Extracted material —
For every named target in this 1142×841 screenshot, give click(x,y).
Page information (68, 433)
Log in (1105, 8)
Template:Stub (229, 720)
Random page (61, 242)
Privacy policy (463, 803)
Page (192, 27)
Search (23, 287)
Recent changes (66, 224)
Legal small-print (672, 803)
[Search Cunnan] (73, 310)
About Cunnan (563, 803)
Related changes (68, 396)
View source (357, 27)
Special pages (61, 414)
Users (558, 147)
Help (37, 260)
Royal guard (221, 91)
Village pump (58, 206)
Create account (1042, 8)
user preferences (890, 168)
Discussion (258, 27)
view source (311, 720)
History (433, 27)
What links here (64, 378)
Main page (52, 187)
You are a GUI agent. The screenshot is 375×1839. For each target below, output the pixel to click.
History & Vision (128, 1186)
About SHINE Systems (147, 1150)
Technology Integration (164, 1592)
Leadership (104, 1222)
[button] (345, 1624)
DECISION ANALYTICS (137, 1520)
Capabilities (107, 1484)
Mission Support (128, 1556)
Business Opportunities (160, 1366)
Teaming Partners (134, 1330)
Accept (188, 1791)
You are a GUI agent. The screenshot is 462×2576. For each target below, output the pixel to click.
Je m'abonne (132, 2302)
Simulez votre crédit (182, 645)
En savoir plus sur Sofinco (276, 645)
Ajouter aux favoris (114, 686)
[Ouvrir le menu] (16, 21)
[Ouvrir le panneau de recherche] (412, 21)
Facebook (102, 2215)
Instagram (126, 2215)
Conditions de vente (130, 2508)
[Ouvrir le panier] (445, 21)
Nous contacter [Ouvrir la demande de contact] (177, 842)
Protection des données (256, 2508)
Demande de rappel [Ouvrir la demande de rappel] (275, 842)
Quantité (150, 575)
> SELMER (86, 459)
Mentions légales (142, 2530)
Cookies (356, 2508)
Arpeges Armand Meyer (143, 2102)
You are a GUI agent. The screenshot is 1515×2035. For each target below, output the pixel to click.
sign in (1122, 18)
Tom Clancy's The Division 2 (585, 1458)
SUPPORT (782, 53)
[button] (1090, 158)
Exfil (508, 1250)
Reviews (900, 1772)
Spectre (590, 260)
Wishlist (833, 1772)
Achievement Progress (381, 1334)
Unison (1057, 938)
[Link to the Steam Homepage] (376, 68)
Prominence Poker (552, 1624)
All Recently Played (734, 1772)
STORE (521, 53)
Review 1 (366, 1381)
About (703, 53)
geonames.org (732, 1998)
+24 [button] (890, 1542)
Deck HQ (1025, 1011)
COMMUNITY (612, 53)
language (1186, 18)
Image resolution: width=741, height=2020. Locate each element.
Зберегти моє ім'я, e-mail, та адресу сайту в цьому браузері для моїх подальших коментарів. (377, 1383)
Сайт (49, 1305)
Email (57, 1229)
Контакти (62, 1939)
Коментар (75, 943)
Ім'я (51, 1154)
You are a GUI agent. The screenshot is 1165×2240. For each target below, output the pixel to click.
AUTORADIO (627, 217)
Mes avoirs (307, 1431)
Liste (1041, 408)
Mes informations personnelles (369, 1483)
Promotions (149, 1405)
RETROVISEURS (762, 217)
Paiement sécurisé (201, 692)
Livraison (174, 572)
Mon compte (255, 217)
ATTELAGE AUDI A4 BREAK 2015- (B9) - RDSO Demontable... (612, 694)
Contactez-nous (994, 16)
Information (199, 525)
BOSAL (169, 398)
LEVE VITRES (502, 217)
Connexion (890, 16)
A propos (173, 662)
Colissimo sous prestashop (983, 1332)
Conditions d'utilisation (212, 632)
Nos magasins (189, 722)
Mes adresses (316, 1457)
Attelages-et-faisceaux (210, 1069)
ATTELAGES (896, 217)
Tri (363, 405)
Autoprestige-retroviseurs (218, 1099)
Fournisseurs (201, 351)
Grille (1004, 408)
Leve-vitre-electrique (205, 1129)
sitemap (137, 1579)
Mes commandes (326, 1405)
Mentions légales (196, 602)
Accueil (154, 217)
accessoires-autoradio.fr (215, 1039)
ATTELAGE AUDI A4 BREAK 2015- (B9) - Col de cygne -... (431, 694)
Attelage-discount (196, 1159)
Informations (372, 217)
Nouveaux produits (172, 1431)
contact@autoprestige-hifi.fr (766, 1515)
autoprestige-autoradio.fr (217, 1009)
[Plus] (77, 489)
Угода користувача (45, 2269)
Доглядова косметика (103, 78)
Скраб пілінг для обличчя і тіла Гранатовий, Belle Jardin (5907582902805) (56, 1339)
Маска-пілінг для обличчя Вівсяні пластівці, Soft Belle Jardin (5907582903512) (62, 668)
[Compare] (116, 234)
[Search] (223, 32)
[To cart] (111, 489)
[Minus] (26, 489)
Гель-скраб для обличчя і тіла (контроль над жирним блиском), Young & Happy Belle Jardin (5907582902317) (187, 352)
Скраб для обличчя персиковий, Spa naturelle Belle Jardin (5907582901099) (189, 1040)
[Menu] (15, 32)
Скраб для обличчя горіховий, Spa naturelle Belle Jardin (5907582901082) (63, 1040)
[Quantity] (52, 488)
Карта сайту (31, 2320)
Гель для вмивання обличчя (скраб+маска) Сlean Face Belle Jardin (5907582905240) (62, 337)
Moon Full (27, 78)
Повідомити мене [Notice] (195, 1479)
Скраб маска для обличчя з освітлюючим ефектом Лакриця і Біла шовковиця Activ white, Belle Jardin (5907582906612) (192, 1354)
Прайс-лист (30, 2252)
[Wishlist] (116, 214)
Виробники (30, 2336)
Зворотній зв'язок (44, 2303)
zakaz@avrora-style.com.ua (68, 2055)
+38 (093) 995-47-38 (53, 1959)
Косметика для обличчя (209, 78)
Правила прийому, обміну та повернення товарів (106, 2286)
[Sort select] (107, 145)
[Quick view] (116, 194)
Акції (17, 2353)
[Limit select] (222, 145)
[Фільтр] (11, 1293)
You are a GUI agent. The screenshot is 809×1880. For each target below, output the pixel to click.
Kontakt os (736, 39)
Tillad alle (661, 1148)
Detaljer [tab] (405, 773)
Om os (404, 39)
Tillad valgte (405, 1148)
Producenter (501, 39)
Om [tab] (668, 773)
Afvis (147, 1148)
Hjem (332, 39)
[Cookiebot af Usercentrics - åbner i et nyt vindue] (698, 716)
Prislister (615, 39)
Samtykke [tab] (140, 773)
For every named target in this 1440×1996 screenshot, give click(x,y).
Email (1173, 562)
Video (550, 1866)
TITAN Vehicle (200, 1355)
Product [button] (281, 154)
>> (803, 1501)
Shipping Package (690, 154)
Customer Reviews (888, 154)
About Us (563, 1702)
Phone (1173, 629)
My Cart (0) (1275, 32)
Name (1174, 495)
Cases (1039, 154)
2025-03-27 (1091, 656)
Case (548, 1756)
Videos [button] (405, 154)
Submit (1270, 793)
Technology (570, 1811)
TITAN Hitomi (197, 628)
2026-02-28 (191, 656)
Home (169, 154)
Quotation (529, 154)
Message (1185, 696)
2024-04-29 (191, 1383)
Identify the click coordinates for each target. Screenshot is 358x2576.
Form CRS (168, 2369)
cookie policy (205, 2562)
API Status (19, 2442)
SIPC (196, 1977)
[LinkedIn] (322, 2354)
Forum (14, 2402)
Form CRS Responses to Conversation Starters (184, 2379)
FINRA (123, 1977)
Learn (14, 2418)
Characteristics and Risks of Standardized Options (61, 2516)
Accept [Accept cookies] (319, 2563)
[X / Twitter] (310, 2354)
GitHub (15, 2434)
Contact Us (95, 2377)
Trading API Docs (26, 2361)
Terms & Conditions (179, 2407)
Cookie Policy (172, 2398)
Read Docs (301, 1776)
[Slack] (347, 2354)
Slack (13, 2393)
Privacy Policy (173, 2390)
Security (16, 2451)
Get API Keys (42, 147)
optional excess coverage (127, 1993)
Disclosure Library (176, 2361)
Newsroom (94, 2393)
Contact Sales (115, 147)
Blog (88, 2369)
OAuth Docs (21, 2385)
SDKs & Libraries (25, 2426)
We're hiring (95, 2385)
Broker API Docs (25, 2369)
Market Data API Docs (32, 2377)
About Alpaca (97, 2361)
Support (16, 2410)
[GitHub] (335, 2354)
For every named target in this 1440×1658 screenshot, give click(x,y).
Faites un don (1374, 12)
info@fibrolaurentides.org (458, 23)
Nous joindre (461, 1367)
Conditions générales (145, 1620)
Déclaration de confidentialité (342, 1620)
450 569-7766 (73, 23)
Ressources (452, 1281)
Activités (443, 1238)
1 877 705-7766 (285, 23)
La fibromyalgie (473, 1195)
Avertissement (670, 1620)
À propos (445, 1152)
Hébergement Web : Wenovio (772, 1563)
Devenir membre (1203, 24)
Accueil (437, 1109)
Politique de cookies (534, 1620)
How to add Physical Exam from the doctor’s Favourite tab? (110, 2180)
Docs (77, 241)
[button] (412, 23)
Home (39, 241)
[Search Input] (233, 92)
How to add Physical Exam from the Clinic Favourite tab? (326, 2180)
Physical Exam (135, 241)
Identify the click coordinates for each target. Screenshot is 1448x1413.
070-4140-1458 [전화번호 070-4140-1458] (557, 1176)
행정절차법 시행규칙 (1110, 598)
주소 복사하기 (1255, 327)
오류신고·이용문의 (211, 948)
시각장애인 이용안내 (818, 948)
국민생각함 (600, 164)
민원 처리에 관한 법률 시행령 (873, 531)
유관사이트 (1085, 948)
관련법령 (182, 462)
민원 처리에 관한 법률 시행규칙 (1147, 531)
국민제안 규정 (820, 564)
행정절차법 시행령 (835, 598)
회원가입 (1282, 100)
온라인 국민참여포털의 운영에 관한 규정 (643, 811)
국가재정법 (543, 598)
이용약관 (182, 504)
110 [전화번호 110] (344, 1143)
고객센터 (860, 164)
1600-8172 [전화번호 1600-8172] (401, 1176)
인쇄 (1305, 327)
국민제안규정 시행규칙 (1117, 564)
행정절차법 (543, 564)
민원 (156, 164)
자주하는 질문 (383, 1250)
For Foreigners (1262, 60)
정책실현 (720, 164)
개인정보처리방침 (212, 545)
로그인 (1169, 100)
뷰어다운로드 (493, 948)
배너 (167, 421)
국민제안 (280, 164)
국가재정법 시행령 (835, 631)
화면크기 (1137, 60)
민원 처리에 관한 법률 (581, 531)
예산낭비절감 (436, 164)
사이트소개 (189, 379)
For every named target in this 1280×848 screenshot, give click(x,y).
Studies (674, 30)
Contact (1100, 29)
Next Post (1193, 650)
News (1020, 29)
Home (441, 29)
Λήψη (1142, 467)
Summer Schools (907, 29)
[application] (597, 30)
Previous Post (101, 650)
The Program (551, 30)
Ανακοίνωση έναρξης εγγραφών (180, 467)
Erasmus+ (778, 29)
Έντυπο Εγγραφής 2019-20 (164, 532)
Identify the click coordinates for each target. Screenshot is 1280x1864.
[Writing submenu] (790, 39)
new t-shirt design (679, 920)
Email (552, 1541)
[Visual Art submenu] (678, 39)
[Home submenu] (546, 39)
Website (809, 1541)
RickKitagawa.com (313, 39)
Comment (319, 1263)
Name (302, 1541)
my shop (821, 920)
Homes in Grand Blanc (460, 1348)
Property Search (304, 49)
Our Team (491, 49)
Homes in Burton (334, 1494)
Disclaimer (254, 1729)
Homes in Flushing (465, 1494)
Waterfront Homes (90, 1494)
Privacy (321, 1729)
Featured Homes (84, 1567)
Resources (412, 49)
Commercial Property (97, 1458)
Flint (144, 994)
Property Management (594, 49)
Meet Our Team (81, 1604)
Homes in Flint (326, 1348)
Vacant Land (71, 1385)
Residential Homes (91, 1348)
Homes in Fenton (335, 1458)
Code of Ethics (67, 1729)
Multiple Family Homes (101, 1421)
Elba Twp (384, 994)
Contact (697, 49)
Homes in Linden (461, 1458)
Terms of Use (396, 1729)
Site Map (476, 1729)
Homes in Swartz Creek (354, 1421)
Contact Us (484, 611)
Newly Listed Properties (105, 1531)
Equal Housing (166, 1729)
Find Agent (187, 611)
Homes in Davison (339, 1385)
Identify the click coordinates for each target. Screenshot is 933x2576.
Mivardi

Problem details —
Retype everything from the line that contains "[X / Twitter] (310, 2354)" down to the line that contains "민원 처리에 관한 법률 시행령 (873, 531)", with both of those lines included, and make each line match its original exactly.

Result for this exercise —
[X / Twitter] (310, 2354)
GitHub (15, 2434)
Contact Us (95, 2377)
Trading API Docs (26, 2361)
Terms & Conditions (179, 2407)
Cookie Policy (172, 2398)
Read Docs (301, 1776)
[Slack] (347, 2354)
Slack (13, 2393)
Privacy Policy (173, 2390)
Security (16, 2451)
Get API Keys (42, 147)
optional excess coverage (127, 1993)
Disclosure Library (176, 2361)
Newsroom (94, 2393)
Contact Sales (115, 147)
Blog (88, 2369)
OAuth Docs (21, 2385)
SDKs & Libraries (25, 2426)
We're hiring (95, 2385)
Broker API Docs (25, 2369)
Market Data API Docs (32, 2377)
About Alpaca (97, 2361)
Support (16, 2410)
[GitHub] (335, 2354)
For every named target in this 1440×1658 screenshot, give click(x,y).
Faites un don (1374, 12)
info@fibrolaurentides.org (458, 23)
Nous joindre (461, 1367)
Conditions générales (145, 1620)
Déclaration de confidentialité (342, 1620)
450 569-7766 (73, 23)
Ressources (452, 1281)
Activités (443, 1238)
1 877 705-7766 (285, 23)
La fibromyalgie (473, 1195)
Avertissement (670, 1620)
À propos (445, 1152)
Hébergement Web : Wenovio (772, 1563)
Devenir membre (1203, 24)
Accueil (437, 1109)
Politique de cookies (534, 1620)
How to add Physical Exam from the doctor’s Favourite tab? (110, 2180)
Docs (77, 241)
[button] (412, 23)
Home (39, 241)
[Search Input] (233, 92)
How to add Physical Exam from the Clinic Favourite tab? (326, 2180)
Physical Exam (135, 241)
Identify the click coordinates for each target. Screenshot is 1448x1413.
070-4140-1458 [전화번호 070-4140-1458] (557, 1176)
행정절차법 시행규칙 (1110, 598)
주소 복사하기 (1255, 327)
오류신고·이용문의 (211, 948)
시각장애인 이용안내 (818, 948)
국민생각함 (600, 164)
민원 처리에 관한 법률 시행령 (873, 531)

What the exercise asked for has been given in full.